Après le tremblement de terre du 12 janvier 2010, dans la grande parade des sauveurs d’Haïti, Régis Labeaume s’était pointé à Port-au-Prince du 27 novembre au 1er décembre 2012. Avant même qu’il ne quitte sa ville, le Maire de Québec et toutes les personnes impliquées dans son projet savaient sans vouloir le savoir, que toutes les conditions gagnantes étaient réunies pour leur permettre de réussir un fiasco programmé. Voici la chronologie d’une utopie qui, pour un rien, avait viré en une autre belle niaiserie.

Lorsqu’il avait débarqué à Port-au-Prince, Régis Labeaume était l’invité de celle qui était alors Envoyée spéciale de l’UNESCO pour Haïti, Michaëlle Jean. Le Maire de la Ville de Québec était accompagné de Richard Poitras, Directeur du Service de la protection contre l’incendie, de Marika Vachon, Architecte coordonnatrice au Service de la gestion des immeubles et de Paul-Christian Nolin, son Attaché politique.

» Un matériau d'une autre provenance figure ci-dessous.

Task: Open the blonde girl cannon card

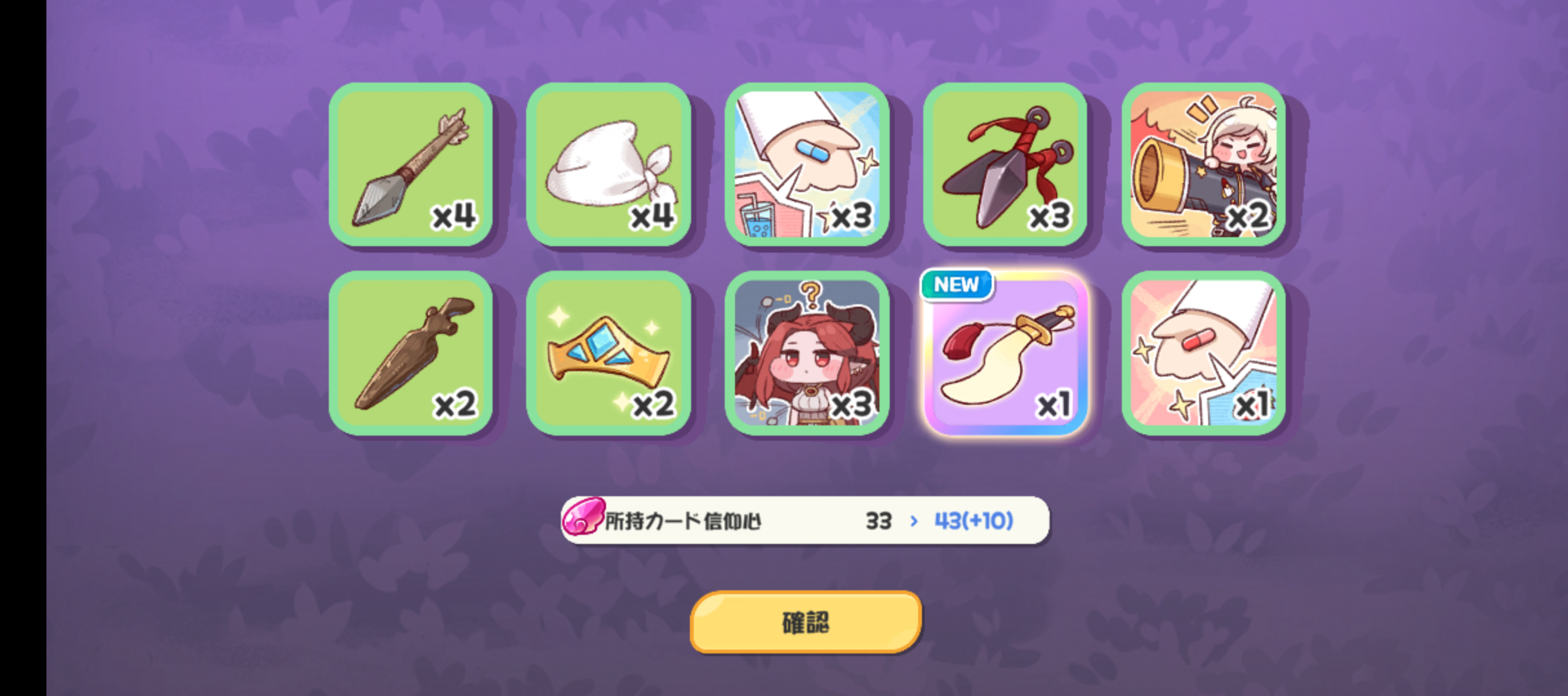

Si vous l’avez oublié, je vous rappelle que si Régis Labeaume avait fait le voyage avec son pompier en chef et son architecte, c’est parce que Michaëlle Jean l’avait convaincu de financer la reconstruction de la caserne d’incendie de Port-au-Prince.

Au cours de son séjour, Régis Labeaume avait rencontré Michel Martelly, le Président d’Haïti, ainsi que plusieurs de ses ministres. Selon un reportage de Radio-Canada, le Maire de Québec prétendait que ces jeunes politiciens, formaient une «équipe solide» et qu’ils étaient là pour les bonnes raisons. De toute évidence, Michaëlle Jean qui participait à cette réunion, avait omis de lui dire qu’il avait devant lui, un Président illégitime. C’est elle qui devait lui dire que les résultats qui avaient permis à Michel Martelly de remporter le scrutin de 2010, avaient été griffonnés sur un coin de table par des représentants de l’Organisation des États américains, les ambassadeurs des États-Unis, de la France et du Canada. Elle ne l’avait pas fait.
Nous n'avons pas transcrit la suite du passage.